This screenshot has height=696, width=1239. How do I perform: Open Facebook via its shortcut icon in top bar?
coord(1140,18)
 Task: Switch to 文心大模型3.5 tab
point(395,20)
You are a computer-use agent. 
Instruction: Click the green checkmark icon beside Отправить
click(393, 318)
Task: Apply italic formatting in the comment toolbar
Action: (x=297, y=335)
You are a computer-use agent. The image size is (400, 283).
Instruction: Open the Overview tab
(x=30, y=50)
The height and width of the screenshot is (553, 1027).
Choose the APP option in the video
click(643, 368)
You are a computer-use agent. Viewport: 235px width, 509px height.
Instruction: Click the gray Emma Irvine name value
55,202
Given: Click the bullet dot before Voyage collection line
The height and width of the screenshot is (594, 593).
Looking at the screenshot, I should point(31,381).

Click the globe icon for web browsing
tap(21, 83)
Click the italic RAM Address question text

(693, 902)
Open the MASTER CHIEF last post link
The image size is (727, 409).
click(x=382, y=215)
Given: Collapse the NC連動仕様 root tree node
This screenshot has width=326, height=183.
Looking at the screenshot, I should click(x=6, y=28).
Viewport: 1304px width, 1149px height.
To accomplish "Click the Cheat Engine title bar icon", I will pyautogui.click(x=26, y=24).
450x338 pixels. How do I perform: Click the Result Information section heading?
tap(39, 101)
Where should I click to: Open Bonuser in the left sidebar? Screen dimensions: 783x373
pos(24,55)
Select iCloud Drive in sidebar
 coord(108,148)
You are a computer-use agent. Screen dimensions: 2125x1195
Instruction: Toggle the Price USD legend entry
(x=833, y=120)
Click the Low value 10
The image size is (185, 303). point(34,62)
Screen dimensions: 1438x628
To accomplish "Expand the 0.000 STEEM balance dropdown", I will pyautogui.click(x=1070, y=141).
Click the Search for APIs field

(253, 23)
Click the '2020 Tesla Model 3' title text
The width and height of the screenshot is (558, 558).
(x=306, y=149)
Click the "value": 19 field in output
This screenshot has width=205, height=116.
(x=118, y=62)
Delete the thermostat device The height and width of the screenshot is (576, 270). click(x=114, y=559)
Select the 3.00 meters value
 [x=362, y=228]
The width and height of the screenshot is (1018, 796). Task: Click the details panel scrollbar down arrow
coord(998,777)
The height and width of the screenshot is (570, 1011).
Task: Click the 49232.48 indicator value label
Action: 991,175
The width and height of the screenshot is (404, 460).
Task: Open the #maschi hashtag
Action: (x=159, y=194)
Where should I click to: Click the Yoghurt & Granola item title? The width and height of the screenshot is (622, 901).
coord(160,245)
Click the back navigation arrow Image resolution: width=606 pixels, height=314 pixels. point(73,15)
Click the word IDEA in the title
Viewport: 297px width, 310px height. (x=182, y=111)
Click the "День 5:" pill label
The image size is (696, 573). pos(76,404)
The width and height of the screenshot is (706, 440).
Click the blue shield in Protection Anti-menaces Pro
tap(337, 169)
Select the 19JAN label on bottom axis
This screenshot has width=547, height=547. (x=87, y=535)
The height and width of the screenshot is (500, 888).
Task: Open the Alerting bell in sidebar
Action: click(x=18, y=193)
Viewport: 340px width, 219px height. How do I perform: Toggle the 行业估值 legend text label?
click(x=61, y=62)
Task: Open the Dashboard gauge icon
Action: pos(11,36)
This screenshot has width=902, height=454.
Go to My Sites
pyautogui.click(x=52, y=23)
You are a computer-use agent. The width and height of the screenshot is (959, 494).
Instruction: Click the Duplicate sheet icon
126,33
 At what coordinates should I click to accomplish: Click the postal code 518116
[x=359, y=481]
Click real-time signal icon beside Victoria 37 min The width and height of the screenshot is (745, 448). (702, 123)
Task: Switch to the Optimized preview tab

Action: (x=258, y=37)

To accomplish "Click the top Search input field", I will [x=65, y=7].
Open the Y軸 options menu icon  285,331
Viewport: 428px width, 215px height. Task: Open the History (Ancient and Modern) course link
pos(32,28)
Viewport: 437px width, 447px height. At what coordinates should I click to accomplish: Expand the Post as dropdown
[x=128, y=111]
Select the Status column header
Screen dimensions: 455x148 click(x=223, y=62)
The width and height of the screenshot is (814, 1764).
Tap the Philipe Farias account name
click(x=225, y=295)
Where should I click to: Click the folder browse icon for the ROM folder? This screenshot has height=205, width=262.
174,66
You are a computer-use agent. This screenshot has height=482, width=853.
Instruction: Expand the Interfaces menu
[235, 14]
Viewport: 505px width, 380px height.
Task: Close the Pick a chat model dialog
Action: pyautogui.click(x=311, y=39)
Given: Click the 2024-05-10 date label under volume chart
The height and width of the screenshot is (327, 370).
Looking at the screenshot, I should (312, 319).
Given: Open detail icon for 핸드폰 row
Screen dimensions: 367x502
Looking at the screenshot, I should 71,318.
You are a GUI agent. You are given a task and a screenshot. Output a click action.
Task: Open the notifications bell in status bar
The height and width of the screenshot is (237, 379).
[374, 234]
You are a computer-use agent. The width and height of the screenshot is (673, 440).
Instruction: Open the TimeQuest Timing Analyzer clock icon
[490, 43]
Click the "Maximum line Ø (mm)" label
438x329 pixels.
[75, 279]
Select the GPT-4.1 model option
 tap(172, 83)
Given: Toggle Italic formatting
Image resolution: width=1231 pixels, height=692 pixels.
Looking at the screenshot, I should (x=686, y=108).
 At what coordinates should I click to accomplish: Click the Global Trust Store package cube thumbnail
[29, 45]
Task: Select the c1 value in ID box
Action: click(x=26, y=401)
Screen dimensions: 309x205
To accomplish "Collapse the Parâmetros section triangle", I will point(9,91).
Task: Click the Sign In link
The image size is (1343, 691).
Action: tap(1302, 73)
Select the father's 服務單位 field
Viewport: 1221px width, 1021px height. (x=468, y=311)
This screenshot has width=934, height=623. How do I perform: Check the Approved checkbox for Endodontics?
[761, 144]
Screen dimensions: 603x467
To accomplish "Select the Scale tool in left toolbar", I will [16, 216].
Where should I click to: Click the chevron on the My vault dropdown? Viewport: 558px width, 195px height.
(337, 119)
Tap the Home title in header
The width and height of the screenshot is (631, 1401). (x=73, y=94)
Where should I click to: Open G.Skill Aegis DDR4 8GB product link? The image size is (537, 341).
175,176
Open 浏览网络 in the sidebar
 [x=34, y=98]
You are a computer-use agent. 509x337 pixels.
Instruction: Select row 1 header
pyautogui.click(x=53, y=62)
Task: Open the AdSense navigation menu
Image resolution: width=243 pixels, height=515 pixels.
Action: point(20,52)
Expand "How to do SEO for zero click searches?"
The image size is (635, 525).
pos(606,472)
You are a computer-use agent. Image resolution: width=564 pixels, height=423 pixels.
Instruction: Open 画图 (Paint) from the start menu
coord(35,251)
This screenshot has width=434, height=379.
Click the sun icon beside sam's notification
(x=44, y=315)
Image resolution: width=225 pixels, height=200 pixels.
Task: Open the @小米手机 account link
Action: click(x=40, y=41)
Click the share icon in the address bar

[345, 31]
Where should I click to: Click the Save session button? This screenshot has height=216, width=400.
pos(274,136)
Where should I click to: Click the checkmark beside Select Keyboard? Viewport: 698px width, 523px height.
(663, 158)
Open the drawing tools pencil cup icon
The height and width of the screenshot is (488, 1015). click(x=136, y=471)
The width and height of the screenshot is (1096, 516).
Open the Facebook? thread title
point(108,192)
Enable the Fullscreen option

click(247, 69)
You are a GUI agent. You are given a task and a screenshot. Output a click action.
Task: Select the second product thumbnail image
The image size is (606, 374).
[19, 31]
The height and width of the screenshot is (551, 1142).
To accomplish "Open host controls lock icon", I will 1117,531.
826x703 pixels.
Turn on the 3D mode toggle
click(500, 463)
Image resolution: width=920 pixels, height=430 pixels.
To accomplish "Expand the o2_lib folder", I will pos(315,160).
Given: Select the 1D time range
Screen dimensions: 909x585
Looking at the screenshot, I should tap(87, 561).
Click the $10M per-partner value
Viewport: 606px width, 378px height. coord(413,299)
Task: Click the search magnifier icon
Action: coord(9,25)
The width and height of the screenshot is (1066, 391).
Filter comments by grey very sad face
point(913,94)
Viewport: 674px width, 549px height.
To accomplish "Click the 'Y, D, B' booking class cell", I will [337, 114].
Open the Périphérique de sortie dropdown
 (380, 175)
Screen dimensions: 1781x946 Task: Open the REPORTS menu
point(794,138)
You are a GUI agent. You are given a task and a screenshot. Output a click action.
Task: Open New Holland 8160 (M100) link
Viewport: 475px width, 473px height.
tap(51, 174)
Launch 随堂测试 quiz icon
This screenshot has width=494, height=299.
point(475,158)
◆ ◆ ◆ ◆
### Exercise prompt
Nothing but the lines above from the one containing "Choose the APP option in the video" through the one containing "You are a computer-use agent. Screen" should appear in the answer, each repeated exactly.

### Exercise result
Choose the APP option in the video
click(643, 368)
You are a computer-use agent. Viewport: 235px width, 509px height.
Instruction: Click the gray Emma Irvine name value
55,202
Given: Click the bullet dot before Voyage collection line
The height and width of the screenshot is (594, 593).
Looking at the screenshot, I should point(31,381).

Click the globe icon for web browsing
tap(21, 83)
Click the italic RAM Address question text

(693, 902)
Open the MASTER CHIEF last post link
The image size is (727, 409).
click(x=382, y=215)
Given: Collapse the NC連動仕様 root tree node
This screenshot has width=326, height=183.
Looking at the screenshot, I should click(x=6, y=28).
Viewport: 1304px width, 1149px height.
To accomplish "Click the Cheat Engine title bar icon", I will pyautogui.click(x=26, y=24).
450x338 pixels. How do I perform: Click the Result Information section heading?
tap(39, 101)
Where should I click to: Open Bonuser in the left sidebar? Screen dimensions: 783x373
pos(24,55)
Select iCloud Drive in sidebar
 coord(108,148)
You are a computer-use agent. Screen dimensions: 2125x1195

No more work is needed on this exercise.